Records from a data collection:
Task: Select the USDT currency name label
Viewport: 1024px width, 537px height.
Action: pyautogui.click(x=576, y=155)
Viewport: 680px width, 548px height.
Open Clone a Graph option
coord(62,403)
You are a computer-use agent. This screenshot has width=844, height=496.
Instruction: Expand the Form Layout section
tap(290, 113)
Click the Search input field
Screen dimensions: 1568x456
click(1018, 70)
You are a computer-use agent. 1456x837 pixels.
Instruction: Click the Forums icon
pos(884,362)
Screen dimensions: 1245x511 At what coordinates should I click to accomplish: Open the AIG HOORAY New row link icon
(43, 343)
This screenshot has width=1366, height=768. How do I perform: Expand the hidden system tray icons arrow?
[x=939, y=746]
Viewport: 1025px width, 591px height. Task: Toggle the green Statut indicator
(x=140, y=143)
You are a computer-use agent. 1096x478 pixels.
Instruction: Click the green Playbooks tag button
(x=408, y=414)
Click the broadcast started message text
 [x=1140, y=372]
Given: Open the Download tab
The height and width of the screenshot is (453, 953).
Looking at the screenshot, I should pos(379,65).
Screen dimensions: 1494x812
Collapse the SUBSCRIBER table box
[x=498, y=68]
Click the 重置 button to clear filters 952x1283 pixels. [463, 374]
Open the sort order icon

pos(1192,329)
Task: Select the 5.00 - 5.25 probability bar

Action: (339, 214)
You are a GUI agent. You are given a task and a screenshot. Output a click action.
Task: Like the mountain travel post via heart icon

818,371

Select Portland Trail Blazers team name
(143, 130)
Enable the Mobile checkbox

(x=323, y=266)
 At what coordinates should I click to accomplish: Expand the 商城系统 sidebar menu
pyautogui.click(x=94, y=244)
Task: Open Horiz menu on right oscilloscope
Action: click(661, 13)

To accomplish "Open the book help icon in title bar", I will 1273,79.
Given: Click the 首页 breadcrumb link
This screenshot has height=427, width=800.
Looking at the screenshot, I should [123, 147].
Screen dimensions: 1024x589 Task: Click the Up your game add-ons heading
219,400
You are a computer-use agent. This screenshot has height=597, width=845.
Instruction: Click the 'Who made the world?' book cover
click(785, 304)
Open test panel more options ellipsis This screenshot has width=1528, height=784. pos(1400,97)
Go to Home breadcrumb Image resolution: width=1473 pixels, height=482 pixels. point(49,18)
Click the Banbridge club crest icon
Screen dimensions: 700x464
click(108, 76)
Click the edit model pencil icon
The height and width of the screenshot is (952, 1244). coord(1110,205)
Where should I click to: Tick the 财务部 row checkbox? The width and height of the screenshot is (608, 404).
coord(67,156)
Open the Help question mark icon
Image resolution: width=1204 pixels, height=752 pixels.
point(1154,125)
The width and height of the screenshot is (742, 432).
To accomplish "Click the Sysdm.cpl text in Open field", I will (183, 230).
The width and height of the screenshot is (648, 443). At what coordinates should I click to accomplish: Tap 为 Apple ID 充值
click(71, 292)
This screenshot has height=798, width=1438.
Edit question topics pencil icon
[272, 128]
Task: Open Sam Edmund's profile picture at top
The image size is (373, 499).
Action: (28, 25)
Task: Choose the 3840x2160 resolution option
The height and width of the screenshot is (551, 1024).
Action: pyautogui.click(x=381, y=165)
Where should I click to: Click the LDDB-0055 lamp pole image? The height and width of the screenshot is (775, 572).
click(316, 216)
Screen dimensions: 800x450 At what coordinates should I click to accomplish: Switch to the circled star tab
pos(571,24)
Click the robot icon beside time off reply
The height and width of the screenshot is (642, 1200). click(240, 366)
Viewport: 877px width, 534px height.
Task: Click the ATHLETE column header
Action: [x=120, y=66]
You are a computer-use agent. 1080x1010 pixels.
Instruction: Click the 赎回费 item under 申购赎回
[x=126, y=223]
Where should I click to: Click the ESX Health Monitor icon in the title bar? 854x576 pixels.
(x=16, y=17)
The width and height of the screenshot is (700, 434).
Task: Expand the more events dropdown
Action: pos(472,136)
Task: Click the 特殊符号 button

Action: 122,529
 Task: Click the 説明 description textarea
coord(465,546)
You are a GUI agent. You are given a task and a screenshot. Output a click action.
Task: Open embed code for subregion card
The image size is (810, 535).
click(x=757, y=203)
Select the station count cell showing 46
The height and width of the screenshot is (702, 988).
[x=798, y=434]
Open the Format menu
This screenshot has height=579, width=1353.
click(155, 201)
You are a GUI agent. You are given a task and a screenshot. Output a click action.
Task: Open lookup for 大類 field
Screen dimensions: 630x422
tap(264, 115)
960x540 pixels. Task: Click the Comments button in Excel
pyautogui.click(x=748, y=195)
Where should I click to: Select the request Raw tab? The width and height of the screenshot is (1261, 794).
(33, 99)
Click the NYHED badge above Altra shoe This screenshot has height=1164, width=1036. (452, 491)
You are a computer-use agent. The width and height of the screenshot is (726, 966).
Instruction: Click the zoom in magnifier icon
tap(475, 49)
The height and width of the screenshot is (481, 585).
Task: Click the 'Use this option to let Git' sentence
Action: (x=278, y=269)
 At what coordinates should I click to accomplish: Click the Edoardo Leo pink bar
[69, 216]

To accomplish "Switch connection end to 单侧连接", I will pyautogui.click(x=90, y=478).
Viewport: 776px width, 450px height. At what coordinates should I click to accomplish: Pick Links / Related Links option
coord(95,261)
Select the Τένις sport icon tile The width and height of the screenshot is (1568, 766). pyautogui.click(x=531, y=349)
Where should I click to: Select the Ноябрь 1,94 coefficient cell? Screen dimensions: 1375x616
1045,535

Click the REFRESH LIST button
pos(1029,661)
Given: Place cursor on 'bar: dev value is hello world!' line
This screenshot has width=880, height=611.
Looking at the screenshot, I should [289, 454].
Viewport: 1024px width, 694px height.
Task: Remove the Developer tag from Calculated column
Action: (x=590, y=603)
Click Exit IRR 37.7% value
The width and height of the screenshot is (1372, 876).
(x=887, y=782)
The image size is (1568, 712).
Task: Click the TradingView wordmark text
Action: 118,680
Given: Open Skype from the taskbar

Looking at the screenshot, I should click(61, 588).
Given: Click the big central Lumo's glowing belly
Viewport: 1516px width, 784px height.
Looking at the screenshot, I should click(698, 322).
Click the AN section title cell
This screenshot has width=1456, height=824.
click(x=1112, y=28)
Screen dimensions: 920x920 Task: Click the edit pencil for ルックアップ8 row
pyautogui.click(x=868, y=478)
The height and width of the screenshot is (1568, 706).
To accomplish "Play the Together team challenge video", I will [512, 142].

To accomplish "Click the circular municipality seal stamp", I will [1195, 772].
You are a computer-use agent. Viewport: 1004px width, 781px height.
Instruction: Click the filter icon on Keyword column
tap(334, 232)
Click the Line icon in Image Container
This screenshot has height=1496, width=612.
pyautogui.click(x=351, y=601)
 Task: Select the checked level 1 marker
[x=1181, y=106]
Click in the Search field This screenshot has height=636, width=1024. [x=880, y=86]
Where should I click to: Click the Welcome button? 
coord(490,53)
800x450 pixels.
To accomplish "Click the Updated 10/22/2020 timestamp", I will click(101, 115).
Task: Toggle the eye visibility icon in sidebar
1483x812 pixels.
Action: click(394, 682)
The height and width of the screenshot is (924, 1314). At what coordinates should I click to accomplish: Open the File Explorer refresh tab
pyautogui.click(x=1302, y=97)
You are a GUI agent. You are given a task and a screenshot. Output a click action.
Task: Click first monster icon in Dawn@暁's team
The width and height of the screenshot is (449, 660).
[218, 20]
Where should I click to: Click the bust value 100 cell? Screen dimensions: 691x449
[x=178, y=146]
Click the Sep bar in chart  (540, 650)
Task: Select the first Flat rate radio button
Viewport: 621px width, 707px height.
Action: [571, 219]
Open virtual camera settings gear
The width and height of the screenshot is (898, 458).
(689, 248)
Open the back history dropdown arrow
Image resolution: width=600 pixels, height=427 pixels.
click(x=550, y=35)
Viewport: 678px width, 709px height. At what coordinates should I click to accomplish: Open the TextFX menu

(Required work): In the entries above, the lines between the one holding "Instruction: Click the 'Who" and the one holding "Task: Open embed code for subregion card", inclusive, are to be printed exactly as written, and those alone.

(Worked solution):
Instruction: Click the 'Who made the world?' book cover
click(785, 304)
Open test panel more options ellipsis This screenshot has width=1528, height=784. pos(1400,97)
Go to Home breadcrumb Image resolution: width=1473 pixels, height=482 pixels. point(49,18)
Click the Banbridge club crest icon
Screen dimensions: 700x464
click(108, 76)
Click the edit model pencil icon
The height and width of the screenshot is (952, 1244). coord(1110,205)
Where should I click to: Tick the 财务部 row checkbox? The width and height of the screenshot is (608, 404).
coord(67,156)
Open the Help question mark icon
Image resolution: width=1204 pixels, height=752 pixels.
point(1154,125)
The width and height of the screenshot is (742, 432).
To accomplish "Click the Sysdm.cpl text in Open field", I will (183, 230).
The width and height of the screenshot is (648, 443). At what coordinates should I click to accomplish: Tap 为 Apple ID 充值
click(71, 292)
This screenshot has height=798, width=1438.
Edit question topics pencil icon
[272, 128]
Task: Open Sam Edmund's profile picture at top
The image size is (373, 499).
Action: (28, 25)
Task: Choose the 3840x2160 resolution option
The height and width of the screenshot is (551, 1024).
Action: pyautogui.click(x=381, y=165)
Where should I click to: Click the LDDB-0055 lamp pole image? The height and width of the screenshot is (775, 572).
click(316, 216)
Screen dimensions: 800x450 At what coordinates should I click to accomplish: Switch to the circled star tab
pos(571,24)
Click the robot icon beside time off reply
The height and width of the screenshot is (642, 1200). click(240, 366)
Viewport: 877px width, 534px height.
Task: Click the ATHLETE column header
Action: [x=120, y=66]
You are a computer-use agent. 1080x1010 pixels.
Instruction: Click the 赎回费 item under 申购赎回
[x=126, y=223]
Where should I click to: Click the ESX Health Monitor icon in the title bar? 854x576 pixels.
(x=16, y=17)
The width and height of the screenshot is (700, 434).
Task: Expand the more events dropdown
Action: pos(472,136)
Task: Click the 特殊符号 button

Action: 122,529
 Task: Click the 説明 description textarea
coord(465,546)
You are a GUI agent. You are given a task and a screenshot. Output a click action.
Task: Open embed code for subregion card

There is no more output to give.